Data for analysis:

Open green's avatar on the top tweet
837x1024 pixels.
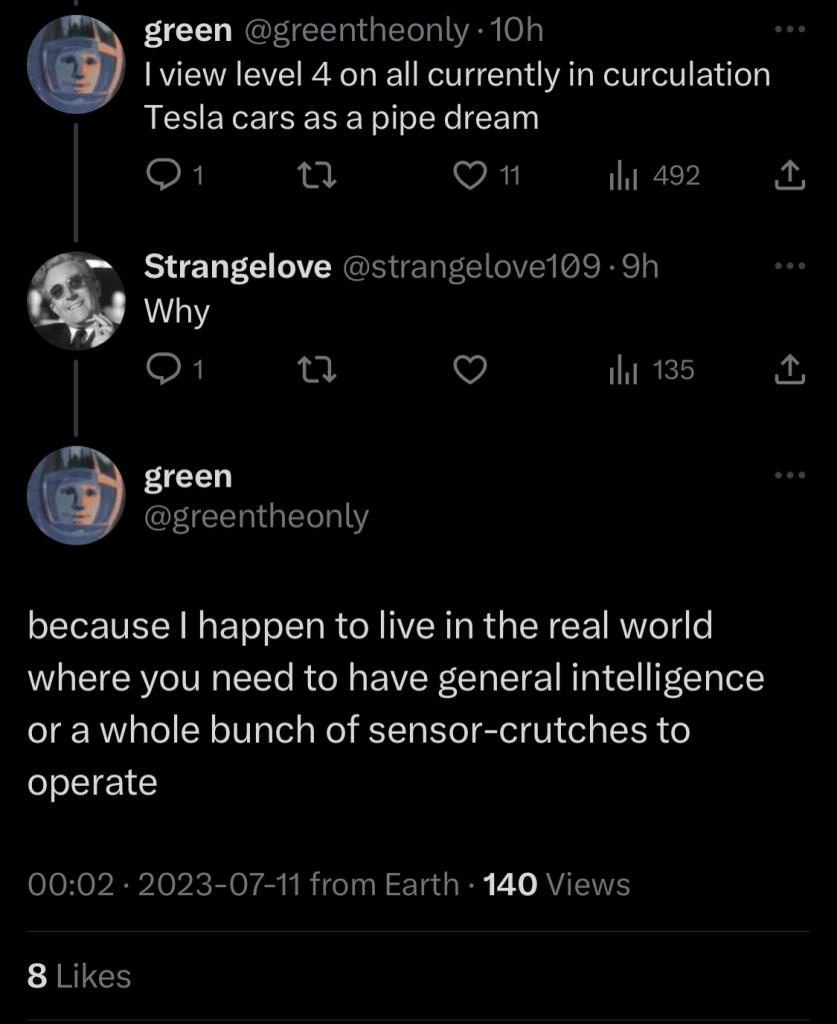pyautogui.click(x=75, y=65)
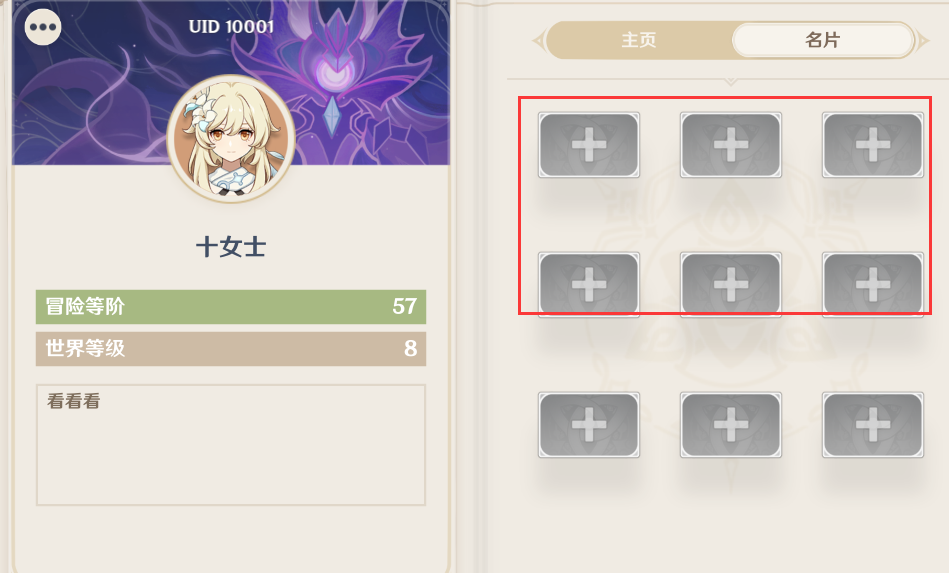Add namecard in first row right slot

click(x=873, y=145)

Task to carry out: Take the preceding listing and transcribe it exactly, skipping the pictures.

Exercise solution:
Open green's avatar on the top tweet
837x1024 pixels.
pyautogui.click(x=75, y=65)
Add namecard in first row right slot

click(x=873, y=145)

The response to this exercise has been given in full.